(JOB 1)
Reproduce the passage on the Barnet council protest, everything from "A bit more about" down to "other modernisation tripe.".

(PAGE EXTRACT)
[start]

A bit more about the realities of evil Tories on the ground, as we prepare to be governed by them:
Parked high outside Hendon Town Hall is one of those wretchedly dated revolving billboards that councils use to spam the masses with unsubstantiated PR bilge: at various turns of the loop, this one proclaims that the Tory Barnet council is ‘working for a healthy community,’ and ‘supporting the vulnerable to live independent and active lives,’ and screeds of other modernisation tripe.
All is not lost, though. There is this evening a nice, large protest group under the billboard – a protest group that is made up of exactly the vulnerable Barnet residents that the council purports to so fervidly support.
These protestors are very pissed off. They are Barnet sheltered housing residents, and they’re picketing this evening’s Barnet council annual meeting to protest at a council proposal to remove permanent on-site wardens (people who help in emergencies, organise GP visits and appointments, and check in with each resident at least once a day) from their sheltered housing blocks and replace the wardens with a ‘floating’ support service, whatever the hell that is. They’re mostly very elderly (in their 80s and even 90s) and at that unlovely point in life where people become too frail to stand. They’re huddled in wheelchairs, or clutching walking-frames, or leaning on carers and chairs.
They’re not too sure what a ‘floating’ support service is, either. The cynics among them have a few ideas – they imagine a system where residents telepathically trip some alarm when dropping dead from heart attack, thus alerting a random officer somewhere in the borough to stop by later on with a shovel.

[end]

(JOB 2)
Edit the listing from the line containing "Given: Click the word" down to the line containing "click(585, 156)", both included, replacing "Image resolution" with "Screen resolution" and leaving everything else unchanged. Return only those lines.

[Collected data entries]
[start]

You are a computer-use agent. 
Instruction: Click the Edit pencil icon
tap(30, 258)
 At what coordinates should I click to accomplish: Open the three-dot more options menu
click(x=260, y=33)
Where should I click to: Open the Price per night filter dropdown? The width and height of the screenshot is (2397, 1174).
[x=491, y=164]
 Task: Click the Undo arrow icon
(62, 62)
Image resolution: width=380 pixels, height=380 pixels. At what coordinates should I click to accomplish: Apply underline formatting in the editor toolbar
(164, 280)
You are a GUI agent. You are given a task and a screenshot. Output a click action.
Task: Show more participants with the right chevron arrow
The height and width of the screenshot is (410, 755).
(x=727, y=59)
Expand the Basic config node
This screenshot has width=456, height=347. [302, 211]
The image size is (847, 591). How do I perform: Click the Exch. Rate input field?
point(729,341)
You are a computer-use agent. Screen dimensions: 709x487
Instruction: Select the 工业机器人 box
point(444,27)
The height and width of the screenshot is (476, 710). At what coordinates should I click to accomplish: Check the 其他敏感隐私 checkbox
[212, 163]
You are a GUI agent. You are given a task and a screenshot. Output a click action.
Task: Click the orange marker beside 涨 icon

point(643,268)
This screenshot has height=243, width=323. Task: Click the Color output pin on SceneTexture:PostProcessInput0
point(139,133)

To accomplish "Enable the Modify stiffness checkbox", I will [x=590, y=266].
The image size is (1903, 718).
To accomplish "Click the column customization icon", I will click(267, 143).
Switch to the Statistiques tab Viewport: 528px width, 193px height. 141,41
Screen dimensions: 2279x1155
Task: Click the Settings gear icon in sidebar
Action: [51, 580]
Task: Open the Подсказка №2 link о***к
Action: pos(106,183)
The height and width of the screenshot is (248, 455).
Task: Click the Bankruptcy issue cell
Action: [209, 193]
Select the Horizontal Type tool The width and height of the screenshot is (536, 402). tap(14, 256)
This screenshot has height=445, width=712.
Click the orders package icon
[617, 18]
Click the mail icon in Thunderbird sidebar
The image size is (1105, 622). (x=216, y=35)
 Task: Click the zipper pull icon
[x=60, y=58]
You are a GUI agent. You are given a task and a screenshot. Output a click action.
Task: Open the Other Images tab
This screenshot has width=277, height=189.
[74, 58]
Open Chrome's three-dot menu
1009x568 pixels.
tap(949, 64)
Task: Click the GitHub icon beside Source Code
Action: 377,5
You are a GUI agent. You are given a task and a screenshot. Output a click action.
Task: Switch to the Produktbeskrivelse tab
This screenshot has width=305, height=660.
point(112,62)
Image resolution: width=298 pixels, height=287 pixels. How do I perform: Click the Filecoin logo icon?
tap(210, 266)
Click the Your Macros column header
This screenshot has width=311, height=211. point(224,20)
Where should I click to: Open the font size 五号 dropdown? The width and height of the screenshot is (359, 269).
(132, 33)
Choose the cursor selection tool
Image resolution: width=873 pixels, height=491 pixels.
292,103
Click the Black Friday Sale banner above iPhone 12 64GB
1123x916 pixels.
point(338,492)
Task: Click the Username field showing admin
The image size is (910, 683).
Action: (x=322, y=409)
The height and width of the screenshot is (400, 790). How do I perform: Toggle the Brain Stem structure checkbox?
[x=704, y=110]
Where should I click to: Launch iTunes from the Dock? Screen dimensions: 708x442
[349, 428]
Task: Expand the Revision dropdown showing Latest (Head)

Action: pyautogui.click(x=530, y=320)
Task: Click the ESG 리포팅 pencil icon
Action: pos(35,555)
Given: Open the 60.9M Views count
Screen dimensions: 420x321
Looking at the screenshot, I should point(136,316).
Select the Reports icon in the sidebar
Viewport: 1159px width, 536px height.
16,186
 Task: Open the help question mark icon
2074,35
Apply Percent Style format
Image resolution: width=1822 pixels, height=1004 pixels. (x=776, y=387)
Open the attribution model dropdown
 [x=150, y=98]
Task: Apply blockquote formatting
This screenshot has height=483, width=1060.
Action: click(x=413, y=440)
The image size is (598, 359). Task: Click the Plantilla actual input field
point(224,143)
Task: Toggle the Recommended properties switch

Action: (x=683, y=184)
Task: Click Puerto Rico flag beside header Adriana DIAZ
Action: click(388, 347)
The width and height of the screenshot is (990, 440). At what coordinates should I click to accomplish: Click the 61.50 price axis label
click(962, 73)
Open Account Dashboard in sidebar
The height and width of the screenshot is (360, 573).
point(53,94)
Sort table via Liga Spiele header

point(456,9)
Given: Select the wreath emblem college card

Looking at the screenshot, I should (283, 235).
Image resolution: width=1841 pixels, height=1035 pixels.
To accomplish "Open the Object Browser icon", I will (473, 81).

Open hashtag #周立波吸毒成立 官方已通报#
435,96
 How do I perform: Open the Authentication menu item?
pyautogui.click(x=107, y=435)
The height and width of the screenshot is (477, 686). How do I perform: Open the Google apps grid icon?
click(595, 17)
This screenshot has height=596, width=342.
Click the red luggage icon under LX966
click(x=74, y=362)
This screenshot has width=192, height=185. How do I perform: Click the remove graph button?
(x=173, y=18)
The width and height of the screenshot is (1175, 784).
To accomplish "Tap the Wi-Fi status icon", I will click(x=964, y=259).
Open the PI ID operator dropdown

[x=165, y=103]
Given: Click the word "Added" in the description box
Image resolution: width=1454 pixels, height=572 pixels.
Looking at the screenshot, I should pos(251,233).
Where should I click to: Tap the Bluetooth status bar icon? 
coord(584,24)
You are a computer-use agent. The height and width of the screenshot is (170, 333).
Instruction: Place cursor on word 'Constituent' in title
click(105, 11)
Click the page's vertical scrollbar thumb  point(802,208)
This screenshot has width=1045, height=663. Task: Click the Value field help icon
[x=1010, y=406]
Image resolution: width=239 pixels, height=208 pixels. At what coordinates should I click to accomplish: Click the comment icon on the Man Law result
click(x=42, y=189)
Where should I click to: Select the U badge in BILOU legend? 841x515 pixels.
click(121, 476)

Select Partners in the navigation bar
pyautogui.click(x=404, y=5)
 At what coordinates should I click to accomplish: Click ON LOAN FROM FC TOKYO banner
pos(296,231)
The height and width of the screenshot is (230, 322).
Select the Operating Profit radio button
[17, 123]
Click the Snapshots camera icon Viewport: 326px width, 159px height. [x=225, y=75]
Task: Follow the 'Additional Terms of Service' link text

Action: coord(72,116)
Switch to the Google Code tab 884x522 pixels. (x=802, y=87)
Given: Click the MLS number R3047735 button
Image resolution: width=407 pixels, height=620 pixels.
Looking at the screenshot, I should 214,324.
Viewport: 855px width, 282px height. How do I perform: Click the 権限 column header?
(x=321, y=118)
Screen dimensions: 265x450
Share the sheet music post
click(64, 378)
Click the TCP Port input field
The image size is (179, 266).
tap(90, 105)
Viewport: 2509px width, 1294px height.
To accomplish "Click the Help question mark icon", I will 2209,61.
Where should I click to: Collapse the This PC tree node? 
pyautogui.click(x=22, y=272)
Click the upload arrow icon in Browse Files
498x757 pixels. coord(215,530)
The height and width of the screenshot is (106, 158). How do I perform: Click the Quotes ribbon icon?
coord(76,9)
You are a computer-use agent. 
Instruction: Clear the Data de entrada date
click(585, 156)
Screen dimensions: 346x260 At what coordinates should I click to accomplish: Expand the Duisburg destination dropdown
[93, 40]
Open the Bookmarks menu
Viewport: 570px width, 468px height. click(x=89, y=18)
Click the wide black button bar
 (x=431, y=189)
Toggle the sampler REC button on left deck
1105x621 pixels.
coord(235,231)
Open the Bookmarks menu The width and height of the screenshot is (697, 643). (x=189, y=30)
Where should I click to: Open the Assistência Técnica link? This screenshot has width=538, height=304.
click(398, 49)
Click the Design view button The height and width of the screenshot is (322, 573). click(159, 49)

[end]

(TASK ANSWER 1)
A bit more about the realities of evil Tories on the ground, as we prepare to be governed by them:
Parked high outside Hendon Town Hall is one of those wretchedly dated revolving billboards that councils use to spam the masses with unsubstantiated PR bilge: at various turns of the loop, this one proclaims that the Tory Barnet council is ‘working for a healthy community,’ and ‘supporting the vulnerable to live independent and active lives,’ and screeds of other modernisation tripe.

(TASK ANSWER 2)
Given: Click the word "Added" in the description box
Screen resolution: width=1454 pixels, height=572 pixels.
Looking at the screenshot, I should pos(251,233).
Where should I click to: Tap the Bluetooth status bar icon? 
coord(584,24)
You are a computer-use agent. The height and width of the screenshot is (170, 333).
Instruction: Place cursor on word 'Constituent' in title
click(105, 11)
Click the page's vertical scrollbar thumb  point(802,208)
This screenshot has width=1045, height=663. Task: Click the Value field help icon
[x=1010, y=406]
Screen resolution: width=239 pixels, height=208 pixels. At what coordinates should I click to accomplish: Click the comment icon on the Man Law result
click(x=42, y=189)
Where should I click to: Select the U badge in BILOU legend? 841x515 pixels.
click(121, 476)

Select Partners in the navigation bar
pyautogui.click(x=404, y=5)
 At what coordinates should I click to accomplish: Click ON LOAN FROM FC TOKYO banner
pos(296,231)
The height and width of the screenshot is (230, 322).
Select the Operating Profit radio button
[17, 123]
Click the Snapshots camera icon Viewport: 326px width, 159px height. [x=225, y=75]
Task: Follow the 'Additional Terms of Service' link text

Action: coord(72,116)
Switch to the Google Code tab 884x522 pixels. (x=802, y=87)
Given: Click the MLS number R3047735 button
Screen resolution: width=407 pixels, height=620 pixels.
Looking at the screenshot, I should 214,324.
Viewport: 855px width, 282px height. How do I perform: Click the 権限 column header?
(x=321, y=118)
Screen dimensions: 265x450
Share the sheet music post
click(64, 378)
Click the TCP Port input field
The image size is (179, 266).
tap(90, 105)
Viewport: 2509px width, 1294px height.
To accomplish "Click the Help question mark icon", I will 2209,61.
Where should I click to: Collapse the This PC tree node? 
pyautogui.click(x=22, y=272)
Click the upload arrow icon in Browse Files
498x757 pixels. coord(215,530)
The height and width of the screenshot is (106, 158). How do I perform: Click the Quotes ribbon icon?
coord(76,9)
You are a computer-use agent. 
Instruction: Clear the Data de entrada date
click(585, 156)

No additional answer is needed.